## [TESTO FORNITO]
********

1.La Corte d’appello di Milano, per quello che ancora rileva in questa sede, ha parzialmente accolto l’impugnazione proposta dalla Banca Intesa San Paolo SpA (d’ora in avanti, semplicemente Intesa) nei confronti del signor D.B.D.V.G., riguardante la sentenza del Tribunale di quella stessa città che – a sua volta aveva accolto solo in parte le domande del risparmiatore e dichiarato nulle le operazioni di acquisto e di vendita (dei titoli azionari e dei derivati) poste in essere tra le parti, nel periodo dal 6 dicembre 1999 al 31 dicembre 2002, con esclusione di 34 ordini in quanto sottoscritti dalla sorella delegata (la sig. D.B.D.V.M.G.), ed ha, perciò, condannato la Banca convenuta al pagamento della somma di danaro corrispondente a quanto impiegato dal cliente per le operazioni di intermediazione dichiarate nulle, con gli accessori.

2. Secondo la Corte territoriale, anzitutto, il contratto quadro non poteva dirsi nullo per la mancata previsione di una facoltà di recesso del cliente, ex art. 30, comma 7, TUF, in quanto, nella specie, non ricorreva il caso della “negoziazione fuori sede” degli strumenti finanziari atteso che, con riguardo ad una tale ipotesi, l’investitore avrebbe dovuto provare (ma nella specie, l’appellante non vi era riuscito) la sussistenza di un contratto di collocamento tra l’emittente e l’intermediario o quantomeno che l’offerta, a condizioni standardizzate, fosse stata concretamente indirizzata ad una moltitudine di investitori.

********

## [COMPITO]
Quali persone e società sono nominate nel testo sulla sentenza della Corte d'appello di Milano? Elencale tutte. Le righe provengono da una fonte diversa.

## [DATI]

********

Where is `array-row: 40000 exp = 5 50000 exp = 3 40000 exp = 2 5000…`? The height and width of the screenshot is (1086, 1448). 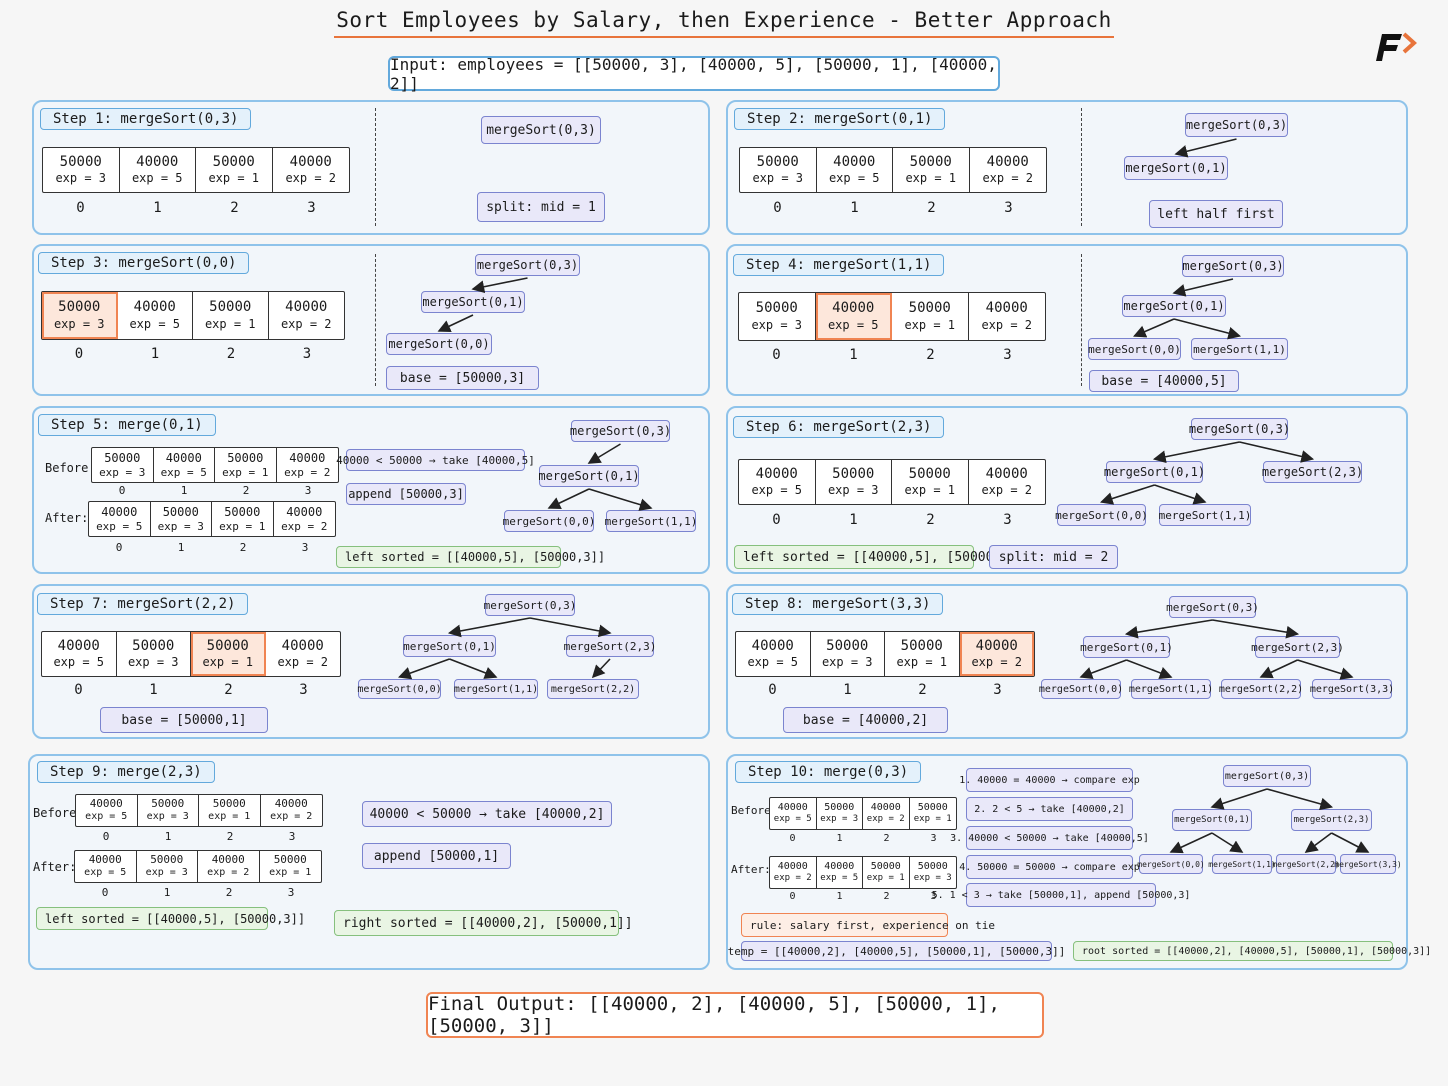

********

## [RISPOSTA]
- Banca Intesa San Paolo SpA
- D.B.D.V.G.
- D.B.D.V.M.G.